Andy went out and said that he thought the Linux approach was wrong, and archaic, and that people should go and wait for GNU.
Linus said that he felt this was wrong, and that being a prof is no excuse for Minix being the mess it was (and Minix was a mess in the late 1980s/early 1990s). He also apologized if he came off as too harsh for his writing about how people should be able to throw away an old design in favour of a new one anyway, etc.
It was very polite compared to some of the non-Andy/Linux replies.
--
Internet Explorer (n): Another bug -- that is, a feature that can't be turned off -- in Windows.
There seem to be a LOT of misconceptions about the discussion of vmslice() vs COW vs copy. This has nothing to do with conserving memory and everything to do with high performance I/O. If your app just needs to send a couple small files from A to B, you probably don't care about this at all.
A little background is needed on the terminology and mechanisms of I/O for any of this to make sense. For an example, let's say your app is a very busy web server sending dynamic (but trivial to compute) pages out.
The oldest and simplest method is copy. The app calls write(int sock, char *buffer, int length) on a socket. The kernel coppies the contents of buffer from userspace memory into a kernel space buffer and at least queues the data to the TCP stack before returning.
COW is an attempt to avoid the cost of copying the outgoing data.. In that case, the reference count on the physical pages that make up buffer is bumped up (since now kernel and application are both interested in them), and marks the pages as COW. That is, the virtual memory addresses are set as read only and a flag bit is set (more or less). The latter is done so the kernel needn't worry about them again. By the time the write call returns, the app is able to immediatly write to that memory (sorta) without worry.
When that write happens, the app takes a page fault (writing to a read-only page). The kernel sees that the pages are COW, copies the data to a new physical page, and maps the page in read/write. Then it returns from the fault. OTOH, if the kernel finished with the page first (the data goes on to the wire), it re-marks the page(s) so the app can access them without a copy.

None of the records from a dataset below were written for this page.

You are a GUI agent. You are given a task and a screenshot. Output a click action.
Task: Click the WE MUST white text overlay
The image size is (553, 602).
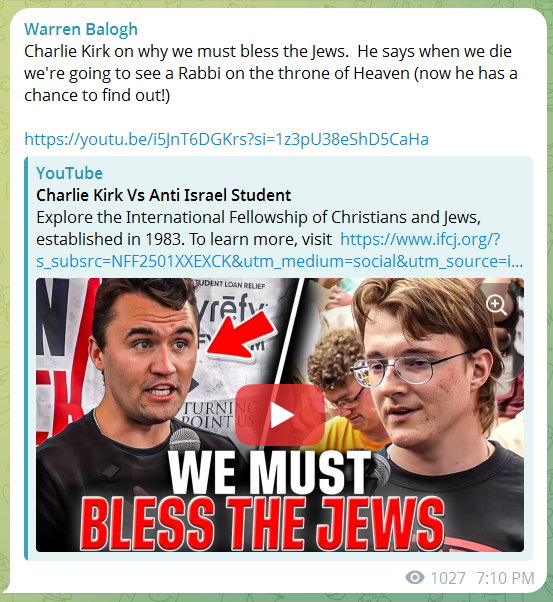pos(270,472)
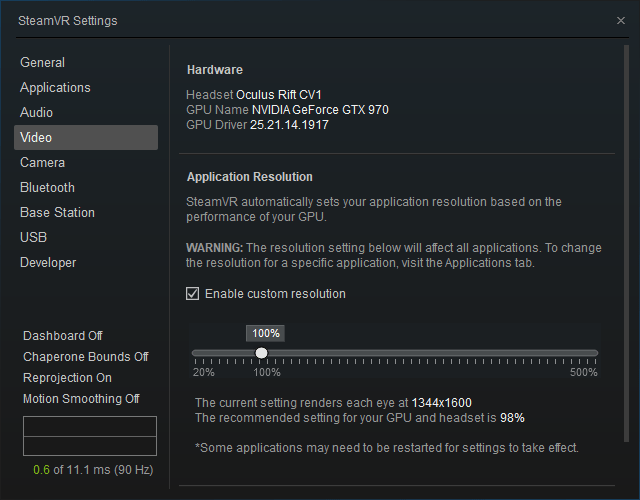Click the slider track near 20% end
640x500 pixels.
point(198,352)
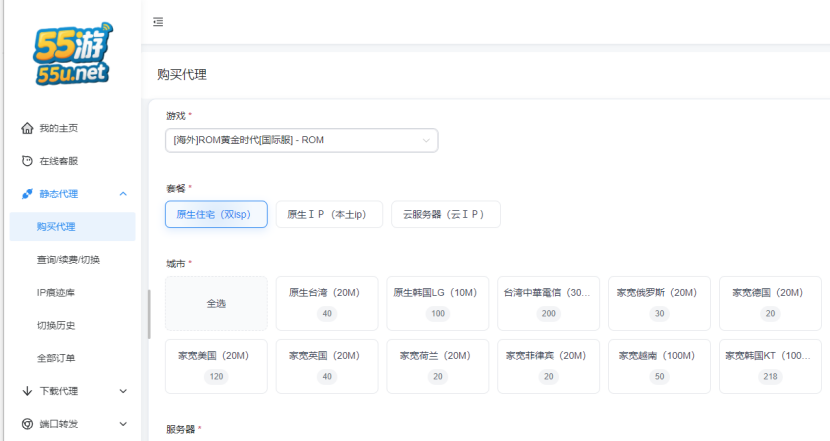Select the 云服务器（云ＩＰ） package option
Screen dimensions: 830x441
pos(445,214)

The hope is that often enough, the app WON'T try to write to the pages while they're busy and so the cost of that copy is saved. If that hope comes through often enough it MIGHT be vaguely uesful. I say MIGHT since there is a significant cost just for marking the pages (the CPU's TLB must be flushed for the change to take effect). If the faults happen, it's a BIG loss since handling a fault takes thousands of CPU cycles.
So, for it to have any chance to help, the application programmer must already know enough to TRY to avoid writing to the same buffer again until it gets to the wire. Unfortunatly, it can never be sure so most apps don't bother.

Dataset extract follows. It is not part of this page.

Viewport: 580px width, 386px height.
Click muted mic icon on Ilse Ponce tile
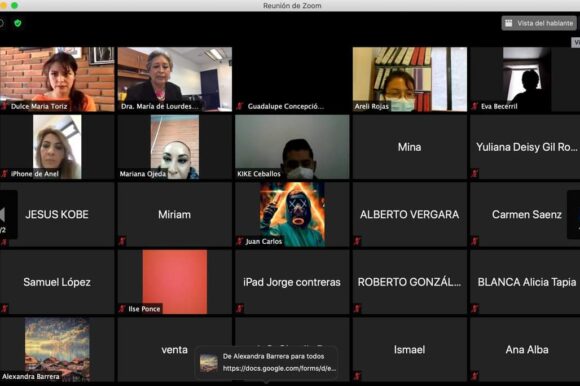[x=122, y=309]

The vmsplice() proposal is fairly simple. In this case, the app explicitly requests special treatment of the write. The pages are NOT marked as read only at all. Instead, the app is on it's honor to leave them alone until the kernel notifies it that they are again available. This saves the copy and the costs of TLB flush AND the (potential) cost of page faults. If the app breaks it's promise, it is the only one to suffer as the data it sent is corrupted (no kernel housekeeping is ever stored in such pages so there are no security implications). Any damage the app might do by sending screwy data could also be done using the old copy method.

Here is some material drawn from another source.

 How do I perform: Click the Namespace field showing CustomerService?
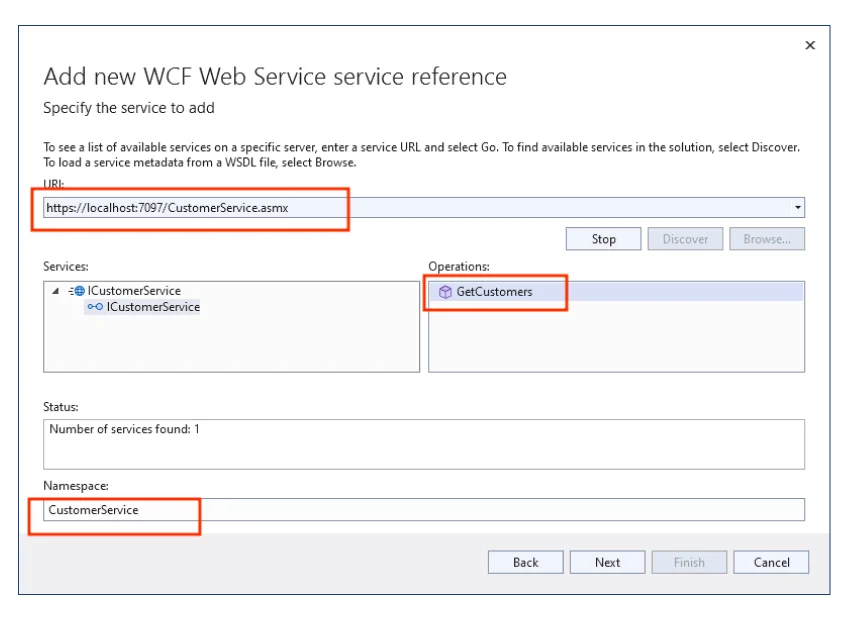300,508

What it all comes down to is that playing tricks with page mapping LOOKS nice at first glance since it SEEMS reasonable that not copying bytes around will save CPU cycles and memory bandwidth. The re-mapping (or just permission changes) on pages SEEMS lightweight. Unfortunatly, in fact, re-mapping or changing permission forces cache invalidations and page faults are just plain expensive. With the direction CPU design is going, these things will likely get more expensive rather than less (as they have for most of the history of microprocessor design).
It's really not that complex for an application to use. At least in comparison to the complexities and level of knowledge required to write an app that performs well enough to need this in the first place.